##### Available data
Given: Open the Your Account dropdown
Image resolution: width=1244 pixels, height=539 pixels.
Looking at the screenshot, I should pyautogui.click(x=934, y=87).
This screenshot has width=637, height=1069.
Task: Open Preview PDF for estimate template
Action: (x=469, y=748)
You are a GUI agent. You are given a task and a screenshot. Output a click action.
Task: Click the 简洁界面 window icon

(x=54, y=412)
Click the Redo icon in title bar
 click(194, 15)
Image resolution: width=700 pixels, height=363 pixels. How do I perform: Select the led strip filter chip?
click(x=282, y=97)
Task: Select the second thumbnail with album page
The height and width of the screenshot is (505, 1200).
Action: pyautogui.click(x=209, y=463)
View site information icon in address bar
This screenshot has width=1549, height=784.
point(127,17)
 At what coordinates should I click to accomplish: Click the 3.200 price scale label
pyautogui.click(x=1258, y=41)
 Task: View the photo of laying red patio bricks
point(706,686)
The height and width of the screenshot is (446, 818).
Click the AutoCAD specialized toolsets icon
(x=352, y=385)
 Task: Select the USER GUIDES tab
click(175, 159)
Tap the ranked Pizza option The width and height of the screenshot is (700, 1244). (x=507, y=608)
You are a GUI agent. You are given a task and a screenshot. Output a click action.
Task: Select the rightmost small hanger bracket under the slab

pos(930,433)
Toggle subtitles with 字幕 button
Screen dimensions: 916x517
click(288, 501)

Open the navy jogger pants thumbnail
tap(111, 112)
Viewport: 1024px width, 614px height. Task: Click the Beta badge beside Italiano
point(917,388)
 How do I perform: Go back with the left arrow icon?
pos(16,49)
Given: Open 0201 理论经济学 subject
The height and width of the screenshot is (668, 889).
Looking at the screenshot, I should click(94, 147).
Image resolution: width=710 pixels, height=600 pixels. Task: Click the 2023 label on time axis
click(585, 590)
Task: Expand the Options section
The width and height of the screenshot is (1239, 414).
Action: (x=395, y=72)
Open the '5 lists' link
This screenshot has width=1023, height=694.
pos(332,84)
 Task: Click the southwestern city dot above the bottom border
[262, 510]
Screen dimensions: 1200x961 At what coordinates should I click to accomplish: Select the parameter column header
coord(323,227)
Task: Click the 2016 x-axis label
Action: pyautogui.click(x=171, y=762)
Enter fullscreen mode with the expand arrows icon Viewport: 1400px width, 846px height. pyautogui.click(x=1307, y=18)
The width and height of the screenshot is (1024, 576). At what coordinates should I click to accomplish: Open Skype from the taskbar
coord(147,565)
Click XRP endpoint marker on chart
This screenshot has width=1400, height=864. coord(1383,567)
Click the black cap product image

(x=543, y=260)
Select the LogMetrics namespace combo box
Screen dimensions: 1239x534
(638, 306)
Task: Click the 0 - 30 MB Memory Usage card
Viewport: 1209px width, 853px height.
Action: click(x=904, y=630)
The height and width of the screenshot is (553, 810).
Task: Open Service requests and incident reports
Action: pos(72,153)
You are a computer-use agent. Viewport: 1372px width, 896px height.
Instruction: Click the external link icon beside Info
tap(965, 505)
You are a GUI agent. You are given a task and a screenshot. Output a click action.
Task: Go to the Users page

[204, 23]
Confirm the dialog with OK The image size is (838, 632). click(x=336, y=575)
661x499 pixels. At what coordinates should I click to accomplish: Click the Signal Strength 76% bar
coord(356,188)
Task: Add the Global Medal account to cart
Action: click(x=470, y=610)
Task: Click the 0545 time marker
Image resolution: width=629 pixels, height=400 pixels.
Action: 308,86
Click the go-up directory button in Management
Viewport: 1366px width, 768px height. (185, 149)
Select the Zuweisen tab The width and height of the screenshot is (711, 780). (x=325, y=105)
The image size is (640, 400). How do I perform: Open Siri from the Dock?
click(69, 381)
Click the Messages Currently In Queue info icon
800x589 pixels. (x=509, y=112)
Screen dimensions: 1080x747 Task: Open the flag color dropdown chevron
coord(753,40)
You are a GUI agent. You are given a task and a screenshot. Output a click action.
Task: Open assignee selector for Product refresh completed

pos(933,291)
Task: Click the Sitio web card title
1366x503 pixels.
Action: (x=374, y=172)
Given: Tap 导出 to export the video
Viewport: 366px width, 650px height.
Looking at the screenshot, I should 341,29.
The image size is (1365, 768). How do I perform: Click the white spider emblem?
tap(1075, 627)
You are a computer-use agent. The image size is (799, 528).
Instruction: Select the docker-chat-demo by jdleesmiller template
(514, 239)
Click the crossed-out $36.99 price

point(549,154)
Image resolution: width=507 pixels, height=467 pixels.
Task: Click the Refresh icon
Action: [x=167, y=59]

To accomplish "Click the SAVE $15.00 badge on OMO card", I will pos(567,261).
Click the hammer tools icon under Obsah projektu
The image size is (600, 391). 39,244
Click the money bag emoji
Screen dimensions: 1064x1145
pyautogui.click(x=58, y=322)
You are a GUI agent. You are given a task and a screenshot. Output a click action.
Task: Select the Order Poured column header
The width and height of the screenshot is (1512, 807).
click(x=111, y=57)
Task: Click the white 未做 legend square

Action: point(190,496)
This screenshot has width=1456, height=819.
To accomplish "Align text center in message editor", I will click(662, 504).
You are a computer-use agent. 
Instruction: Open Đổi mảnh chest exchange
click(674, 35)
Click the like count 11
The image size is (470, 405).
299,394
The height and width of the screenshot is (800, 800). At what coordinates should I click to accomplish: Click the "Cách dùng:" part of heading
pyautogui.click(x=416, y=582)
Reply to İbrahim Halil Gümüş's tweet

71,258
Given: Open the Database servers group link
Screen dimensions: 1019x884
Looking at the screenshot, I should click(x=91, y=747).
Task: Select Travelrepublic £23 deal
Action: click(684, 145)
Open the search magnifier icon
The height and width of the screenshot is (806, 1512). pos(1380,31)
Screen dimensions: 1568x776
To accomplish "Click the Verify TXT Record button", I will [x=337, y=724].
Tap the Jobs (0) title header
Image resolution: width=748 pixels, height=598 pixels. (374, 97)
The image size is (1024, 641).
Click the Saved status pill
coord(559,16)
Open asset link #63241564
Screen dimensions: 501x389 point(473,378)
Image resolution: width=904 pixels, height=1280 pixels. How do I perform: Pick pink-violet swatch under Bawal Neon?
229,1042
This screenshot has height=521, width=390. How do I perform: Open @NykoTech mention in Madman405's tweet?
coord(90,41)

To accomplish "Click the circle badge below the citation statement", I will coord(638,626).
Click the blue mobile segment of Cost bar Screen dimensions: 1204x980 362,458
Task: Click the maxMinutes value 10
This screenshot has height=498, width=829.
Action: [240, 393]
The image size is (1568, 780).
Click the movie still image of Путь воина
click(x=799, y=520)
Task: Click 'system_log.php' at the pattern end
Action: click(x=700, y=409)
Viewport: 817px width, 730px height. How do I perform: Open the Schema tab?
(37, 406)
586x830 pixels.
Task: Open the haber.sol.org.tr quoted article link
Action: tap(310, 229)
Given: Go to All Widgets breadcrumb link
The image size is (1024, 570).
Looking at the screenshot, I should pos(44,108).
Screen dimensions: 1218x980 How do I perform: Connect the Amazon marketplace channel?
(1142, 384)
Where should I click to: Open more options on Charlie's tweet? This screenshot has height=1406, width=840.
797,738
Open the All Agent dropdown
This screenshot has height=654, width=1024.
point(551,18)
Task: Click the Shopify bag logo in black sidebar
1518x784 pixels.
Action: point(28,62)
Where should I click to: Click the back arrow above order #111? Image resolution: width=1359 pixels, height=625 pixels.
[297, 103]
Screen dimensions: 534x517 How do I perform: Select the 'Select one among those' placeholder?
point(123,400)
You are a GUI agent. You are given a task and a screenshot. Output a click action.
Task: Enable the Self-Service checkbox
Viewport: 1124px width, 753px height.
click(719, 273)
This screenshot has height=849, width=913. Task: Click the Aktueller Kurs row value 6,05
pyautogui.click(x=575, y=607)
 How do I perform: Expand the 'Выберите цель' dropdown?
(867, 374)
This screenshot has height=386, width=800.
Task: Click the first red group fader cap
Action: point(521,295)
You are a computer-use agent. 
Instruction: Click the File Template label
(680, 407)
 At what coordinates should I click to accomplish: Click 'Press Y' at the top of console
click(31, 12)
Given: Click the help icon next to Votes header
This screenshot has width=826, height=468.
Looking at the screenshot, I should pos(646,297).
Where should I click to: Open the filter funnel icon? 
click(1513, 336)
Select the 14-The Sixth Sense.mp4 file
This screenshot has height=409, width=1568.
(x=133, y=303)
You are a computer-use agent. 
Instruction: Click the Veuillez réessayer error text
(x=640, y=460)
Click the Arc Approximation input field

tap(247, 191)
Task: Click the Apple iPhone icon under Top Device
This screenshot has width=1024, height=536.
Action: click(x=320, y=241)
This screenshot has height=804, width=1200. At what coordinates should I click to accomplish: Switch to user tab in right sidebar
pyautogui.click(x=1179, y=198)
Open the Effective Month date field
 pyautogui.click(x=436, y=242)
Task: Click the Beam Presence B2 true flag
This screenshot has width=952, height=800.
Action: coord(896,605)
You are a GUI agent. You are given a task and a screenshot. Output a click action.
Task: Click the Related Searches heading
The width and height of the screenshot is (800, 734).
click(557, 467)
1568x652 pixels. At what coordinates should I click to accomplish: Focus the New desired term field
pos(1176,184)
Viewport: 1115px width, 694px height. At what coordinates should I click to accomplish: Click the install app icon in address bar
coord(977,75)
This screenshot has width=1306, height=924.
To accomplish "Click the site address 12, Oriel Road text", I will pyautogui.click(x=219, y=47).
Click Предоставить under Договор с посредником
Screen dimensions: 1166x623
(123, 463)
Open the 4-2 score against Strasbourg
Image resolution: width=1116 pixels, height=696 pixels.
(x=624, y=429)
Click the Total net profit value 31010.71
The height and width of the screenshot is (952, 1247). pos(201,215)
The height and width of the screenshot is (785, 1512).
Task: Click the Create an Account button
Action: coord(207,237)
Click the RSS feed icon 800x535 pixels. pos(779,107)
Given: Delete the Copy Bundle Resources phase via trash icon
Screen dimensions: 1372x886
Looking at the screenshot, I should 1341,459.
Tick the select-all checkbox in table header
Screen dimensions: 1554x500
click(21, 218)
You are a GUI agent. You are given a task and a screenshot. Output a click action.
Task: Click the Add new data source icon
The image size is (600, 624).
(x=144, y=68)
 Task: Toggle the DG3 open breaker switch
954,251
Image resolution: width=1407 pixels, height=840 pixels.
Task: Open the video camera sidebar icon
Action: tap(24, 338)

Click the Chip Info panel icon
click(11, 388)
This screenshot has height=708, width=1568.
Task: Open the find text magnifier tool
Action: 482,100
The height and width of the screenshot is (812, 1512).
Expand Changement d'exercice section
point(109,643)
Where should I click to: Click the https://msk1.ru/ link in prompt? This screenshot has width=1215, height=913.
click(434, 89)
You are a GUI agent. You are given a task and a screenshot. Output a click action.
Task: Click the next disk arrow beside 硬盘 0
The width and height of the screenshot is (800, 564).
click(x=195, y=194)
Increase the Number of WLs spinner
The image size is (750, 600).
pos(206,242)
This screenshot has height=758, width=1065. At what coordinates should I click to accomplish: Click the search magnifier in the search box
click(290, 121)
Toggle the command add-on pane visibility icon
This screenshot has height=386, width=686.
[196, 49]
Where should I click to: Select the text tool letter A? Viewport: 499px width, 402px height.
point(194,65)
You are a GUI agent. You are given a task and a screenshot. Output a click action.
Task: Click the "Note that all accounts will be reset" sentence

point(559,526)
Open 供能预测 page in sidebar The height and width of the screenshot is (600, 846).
##########
Copy out every line from the data above that has "next" in it.

Given: Click the help icon next to Votes header
Task: Click the next disk arrow beside 硬盘 0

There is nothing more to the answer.